◆ What you have to do ◆
Reproduce the opening lines of the records exactly, please, stopping after the line that contains "Task: Select the Customize trip step".

◆ Supplied entries ◆
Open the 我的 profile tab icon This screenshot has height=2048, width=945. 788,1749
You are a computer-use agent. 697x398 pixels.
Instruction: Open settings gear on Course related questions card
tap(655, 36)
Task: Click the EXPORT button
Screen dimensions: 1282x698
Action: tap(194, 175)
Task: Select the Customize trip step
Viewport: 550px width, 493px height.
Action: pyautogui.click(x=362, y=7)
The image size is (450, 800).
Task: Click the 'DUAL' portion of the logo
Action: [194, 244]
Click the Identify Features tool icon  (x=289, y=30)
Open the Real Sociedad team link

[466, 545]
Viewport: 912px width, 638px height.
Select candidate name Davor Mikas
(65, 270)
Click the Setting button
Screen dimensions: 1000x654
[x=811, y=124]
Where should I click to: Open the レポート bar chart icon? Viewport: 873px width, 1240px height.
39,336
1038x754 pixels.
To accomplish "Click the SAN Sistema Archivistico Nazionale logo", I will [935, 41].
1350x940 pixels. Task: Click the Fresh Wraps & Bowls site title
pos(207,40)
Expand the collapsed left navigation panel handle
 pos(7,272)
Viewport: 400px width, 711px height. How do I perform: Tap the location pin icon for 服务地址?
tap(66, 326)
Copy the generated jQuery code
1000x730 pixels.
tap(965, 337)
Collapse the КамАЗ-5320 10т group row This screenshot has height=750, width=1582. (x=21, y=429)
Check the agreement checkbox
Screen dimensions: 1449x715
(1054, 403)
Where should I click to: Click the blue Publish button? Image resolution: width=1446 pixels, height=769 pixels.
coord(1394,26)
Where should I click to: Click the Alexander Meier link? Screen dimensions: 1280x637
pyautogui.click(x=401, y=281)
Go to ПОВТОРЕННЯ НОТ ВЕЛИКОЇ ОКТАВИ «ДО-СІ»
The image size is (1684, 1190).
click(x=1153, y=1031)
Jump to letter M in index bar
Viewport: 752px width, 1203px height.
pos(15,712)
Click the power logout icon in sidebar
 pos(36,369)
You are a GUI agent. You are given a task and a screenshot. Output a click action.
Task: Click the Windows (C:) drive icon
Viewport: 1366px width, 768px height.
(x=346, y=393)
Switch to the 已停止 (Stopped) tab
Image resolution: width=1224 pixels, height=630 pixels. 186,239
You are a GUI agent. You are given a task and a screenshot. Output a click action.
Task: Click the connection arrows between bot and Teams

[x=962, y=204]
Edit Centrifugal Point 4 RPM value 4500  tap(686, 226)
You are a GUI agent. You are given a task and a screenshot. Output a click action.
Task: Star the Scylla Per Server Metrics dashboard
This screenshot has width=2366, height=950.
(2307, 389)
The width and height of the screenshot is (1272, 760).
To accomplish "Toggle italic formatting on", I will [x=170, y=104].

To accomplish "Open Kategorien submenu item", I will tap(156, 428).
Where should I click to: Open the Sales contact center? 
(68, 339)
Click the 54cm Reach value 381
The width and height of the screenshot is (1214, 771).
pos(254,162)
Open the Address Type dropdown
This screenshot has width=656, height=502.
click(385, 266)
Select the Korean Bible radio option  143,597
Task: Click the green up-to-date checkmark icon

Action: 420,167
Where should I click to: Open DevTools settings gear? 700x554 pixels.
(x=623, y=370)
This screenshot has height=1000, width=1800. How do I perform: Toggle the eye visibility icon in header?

◆ Answer box ◆
Open the 我的 profile tab icon This screenshot has height=2048, width=945. 788,1749
You are a computer-use agent. 697x398 pixels.
Instruction: Open settings gear on Course related questions card
tap(655, 36)
Task: Click the EXPORT button
Screen dimensions: 1282x698
Action: tap(194, 175)
Task: Select the Customize trip step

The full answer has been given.